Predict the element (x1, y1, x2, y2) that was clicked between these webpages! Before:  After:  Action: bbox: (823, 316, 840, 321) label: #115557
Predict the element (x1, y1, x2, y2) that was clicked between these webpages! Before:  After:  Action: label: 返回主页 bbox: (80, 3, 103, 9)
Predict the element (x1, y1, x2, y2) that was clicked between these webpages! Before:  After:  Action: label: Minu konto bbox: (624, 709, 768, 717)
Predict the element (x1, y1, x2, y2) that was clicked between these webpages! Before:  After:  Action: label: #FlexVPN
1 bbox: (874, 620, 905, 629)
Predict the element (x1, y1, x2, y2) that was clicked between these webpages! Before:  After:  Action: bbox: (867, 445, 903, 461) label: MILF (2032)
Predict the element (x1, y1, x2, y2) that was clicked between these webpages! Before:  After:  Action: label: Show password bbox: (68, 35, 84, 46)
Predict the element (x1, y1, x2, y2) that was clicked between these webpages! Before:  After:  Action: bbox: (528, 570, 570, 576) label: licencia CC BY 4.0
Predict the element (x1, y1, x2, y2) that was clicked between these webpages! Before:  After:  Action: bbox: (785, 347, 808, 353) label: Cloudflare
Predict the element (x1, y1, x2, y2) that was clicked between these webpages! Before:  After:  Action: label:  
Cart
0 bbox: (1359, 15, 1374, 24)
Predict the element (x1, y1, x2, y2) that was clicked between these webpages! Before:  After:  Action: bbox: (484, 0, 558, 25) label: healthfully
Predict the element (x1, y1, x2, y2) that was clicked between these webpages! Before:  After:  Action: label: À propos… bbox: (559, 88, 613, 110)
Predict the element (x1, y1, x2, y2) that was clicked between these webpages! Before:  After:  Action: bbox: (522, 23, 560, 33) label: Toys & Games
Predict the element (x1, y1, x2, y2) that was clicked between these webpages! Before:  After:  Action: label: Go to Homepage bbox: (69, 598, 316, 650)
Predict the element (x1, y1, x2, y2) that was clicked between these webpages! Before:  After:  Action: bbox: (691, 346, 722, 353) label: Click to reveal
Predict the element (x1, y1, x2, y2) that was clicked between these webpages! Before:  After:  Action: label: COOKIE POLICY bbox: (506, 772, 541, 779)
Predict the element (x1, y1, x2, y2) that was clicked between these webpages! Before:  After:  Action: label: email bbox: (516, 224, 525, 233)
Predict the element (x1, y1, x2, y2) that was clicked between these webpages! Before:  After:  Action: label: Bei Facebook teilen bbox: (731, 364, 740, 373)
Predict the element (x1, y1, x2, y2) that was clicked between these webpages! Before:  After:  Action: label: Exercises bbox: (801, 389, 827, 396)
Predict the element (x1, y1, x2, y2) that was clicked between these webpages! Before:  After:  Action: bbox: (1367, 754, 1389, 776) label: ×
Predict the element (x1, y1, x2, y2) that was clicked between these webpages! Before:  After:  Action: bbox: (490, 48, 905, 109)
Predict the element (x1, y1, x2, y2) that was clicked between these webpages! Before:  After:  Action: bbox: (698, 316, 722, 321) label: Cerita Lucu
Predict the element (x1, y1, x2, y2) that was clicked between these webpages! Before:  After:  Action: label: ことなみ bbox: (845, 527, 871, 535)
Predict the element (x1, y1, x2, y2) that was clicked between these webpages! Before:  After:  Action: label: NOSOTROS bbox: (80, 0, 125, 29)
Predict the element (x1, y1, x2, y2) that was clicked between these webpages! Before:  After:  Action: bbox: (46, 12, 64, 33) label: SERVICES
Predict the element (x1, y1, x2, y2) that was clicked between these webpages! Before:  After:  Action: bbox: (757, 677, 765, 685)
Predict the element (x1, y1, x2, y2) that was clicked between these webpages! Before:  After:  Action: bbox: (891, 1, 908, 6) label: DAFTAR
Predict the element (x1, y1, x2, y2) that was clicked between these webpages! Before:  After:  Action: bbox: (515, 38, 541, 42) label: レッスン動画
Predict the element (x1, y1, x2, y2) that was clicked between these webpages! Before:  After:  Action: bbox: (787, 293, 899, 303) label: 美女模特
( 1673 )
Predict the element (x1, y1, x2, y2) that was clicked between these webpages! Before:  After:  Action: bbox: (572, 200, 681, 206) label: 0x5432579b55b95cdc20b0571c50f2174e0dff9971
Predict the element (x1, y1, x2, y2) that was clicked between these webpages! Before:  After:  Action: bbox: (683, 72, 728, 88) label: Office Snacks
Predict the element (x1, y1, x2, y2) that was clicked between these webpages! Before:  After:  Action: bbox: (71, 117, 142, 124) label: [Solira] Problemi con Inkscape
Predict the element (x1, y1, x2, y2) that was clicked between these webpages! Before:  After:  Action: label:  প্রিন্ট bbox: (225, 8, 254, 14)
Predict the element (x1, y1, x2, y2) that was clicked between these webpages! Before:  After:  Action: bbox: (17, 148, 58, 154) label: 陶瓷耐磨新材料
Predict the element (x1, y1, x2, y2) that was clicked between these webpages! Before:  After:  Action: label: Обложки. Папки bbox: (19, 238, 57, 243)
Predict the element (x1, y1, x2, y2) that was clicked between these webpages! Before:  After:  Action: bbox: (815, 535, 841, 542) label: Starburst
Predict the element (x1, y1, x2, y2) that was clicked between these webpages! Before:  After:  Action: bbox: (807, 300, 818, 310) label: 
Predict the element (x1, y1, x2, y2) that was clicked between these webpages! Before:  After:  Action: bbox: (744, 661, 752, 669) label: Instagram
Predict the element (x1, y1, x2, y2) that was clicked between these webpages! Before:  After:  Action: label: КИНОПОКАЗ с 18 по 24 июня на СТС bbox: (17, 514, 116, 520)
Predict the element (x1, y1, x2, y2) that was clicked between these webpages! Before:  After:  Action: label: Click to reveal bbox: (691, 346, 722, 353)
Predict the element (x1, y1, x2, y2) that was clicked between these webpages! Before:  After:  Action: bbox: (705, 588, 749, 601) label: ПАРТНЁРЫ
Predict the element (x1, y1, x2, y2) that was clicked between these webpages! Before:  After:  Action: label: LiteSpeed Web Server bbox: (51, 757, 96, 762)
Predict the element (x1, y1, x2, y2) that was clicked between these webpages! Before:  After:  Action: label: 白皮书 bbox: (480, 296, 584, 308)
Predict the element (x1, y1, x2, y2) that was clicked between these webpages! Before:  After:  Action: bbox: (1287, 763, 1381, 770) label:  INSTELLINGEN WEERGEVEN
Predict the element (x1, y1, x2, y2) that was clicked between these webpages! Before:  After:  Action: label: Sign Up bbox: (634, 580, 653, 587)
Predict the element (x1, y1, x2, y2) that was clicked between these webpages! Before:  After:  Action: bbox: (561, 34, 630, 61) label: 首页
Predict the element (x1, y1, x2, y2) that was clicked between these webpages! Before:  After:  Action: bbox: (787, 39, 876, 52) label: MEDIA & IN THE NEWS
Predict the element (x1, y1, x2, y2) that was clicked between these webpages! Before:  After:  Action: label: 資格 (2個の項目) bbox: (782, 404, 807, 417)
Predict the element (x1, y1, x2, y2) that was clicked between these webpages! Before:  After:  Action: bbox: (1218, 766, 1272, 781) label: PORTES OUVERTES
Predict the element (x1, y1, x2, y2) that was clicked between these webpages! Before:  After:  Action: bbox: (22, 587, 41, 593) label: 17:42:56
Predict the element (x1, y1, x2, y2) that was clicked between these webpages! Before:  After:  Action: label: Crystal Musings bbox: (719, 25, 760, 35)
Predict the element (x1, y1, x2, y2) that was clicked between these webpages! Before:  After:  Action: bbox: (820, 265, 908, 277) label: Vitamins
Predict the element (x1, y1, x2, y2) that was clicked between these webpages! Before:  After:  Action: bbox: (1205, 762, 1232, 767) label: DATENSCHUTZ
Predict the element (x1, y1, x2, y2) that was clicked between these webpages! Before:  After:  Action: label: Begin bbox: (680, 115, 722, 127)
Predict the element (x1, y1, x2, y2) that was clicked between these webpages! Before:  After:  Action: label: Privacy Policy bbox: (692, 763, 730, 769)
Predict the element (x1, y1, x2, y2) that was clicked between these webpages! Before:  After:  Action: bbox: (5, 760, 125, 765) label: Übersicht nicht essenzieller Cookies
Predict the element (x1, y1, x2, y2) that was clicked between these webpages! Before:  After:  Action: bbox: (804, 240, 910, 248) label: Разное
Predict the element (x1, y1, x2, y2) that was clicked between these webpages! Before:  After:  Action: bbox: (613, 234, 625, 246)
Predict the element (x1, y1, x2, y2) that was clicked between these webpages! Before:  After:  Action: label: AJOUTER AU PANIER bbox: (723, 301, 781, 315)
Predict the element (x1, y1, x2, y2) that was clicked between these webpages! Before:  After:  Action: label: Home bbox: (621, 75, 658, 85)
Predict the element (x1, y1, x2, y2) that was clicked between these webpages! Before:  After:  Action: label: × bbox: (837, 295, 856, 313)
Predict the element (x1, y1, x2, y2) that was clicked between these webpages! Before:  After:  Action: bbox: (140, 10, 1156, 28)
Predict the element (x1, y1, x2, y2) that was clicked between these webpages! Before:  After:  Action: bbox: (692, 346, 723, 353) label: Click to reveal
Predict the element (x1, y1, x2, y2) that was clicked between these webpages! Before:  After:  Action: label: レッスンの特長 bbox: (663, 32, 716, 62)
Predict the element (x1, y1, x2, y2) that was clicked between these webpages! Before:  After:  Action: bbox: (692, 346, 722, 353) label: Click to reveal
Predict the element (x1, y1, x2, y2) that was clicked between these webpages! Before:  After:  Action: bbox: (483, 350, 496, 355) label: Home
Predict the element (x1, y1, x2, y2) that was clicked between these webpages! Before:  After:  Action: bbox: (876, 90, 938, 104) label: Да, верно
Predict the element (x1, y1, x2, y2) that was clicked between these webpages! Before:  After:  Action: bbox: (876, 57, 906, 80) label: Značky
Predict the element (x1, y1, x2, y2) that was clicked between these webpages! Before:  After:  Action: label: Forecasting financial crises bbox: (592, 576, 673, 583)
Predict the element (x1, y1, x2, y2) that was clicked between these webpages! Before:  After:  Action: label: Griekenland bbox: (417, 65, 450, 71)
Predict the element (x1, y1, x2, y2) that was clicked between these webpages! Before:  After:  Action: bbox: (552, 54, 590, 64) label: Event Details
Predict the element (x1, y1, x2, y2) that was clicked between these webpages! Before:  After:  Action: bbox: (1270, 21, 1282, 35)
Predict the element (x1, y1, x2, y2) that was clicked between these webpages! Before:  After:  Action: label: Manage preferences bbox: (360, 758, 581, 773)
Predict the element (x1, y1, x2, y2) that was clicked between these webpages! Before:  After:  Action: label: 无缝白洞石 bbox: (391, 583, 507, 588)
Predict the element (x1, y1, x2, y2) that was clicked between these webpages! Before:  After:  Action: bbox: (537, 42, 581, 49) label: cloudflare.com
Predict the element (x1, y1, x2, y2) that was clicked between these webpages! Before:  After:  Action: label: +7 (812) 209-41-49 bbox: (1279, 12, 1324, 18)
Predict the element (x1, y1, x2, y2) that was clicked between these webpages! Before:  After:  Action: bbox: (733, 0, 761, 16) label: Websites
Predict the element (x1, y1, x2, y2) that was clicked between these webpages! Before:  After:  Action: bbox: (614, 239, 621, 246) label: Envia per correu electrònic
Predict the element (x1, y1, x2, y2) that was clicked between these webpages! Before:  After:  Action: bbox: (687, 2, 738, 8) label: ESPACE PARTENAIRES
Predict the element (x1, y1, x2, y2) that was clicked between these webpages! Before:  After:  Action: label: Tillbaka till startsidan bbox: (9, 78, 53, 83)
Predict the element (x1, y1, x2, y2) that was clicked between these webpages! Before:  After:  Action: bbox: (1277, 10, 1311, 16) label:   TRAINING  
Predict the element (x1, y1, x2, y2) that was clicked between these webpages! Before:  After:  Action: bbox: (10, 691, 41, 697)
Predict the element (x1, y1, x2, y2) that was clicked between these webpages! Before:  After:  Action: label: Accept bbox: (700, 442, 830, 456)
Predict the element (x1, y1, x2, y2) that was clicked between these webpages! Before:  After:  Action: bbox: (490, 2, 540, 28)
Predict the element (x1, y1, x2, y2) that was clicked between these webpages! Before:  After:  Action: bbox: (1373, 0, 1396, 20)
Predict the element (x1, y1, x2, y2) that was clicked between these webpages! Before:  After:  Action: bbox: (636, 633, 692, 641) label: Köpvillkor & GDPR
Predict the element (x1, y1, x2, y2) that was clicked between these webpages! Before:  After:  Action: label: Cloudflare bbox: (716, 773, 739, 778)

(Required work): Output verbatim the material starting with the line that contains "669) label: Instagram" and going on through the line that contains "580, 653, 587)", with both of those lines included.

(Result of the task):
Predict the element (x1, y1, x2, y2) that was clicked between these webpages! Before:  After:  Action: bbox: (744, 661, 752, 669) label: Instagram
Predict the element (x1, y1, x2, y2) that was clicked between these webpages! Before:  After:  Action: label: КИНОПОКАЗ с 18 по 24 июня на СТС bbox: (17, 514, 116, 520)
Predict the element (x1, y1, x2, y2) that was clicked between these webpages! Before:  After:  Action: label: Click to reveal bbox: (691, 346, 722, 353)
Predict the element (x1, y1, x2, y2) that was clicked between these webpages! Before:  After:  Action: bbox: (705, 588, 749, 601) label: ПАРТНЁРЫ
Predict the element (x1, y1, x2, y2) that was clicked between these webpages! Before:  After:  Action: label: LiteSpeed Web Server bbox: (51, 757, 96, 762)
Predict the element (x1, y1, x2, y2) that was clicked between these webpages! Before:  After:  Action: label: 白皮书 bbox: (480, 296, 584, 308)
Predict the element (x1, y1, x2, y2) that was clicked between these webpages! Before:  After:  Action: bbox: (1287, 763, 1381, 770) label:  INSTELLINGEN WEERGEVEN
Predict the element (x1, y1, x2, y2) that was clicked between these webpages! Before:  After:  Action: label: Sign Up bbox: (634, 580, 653, 587)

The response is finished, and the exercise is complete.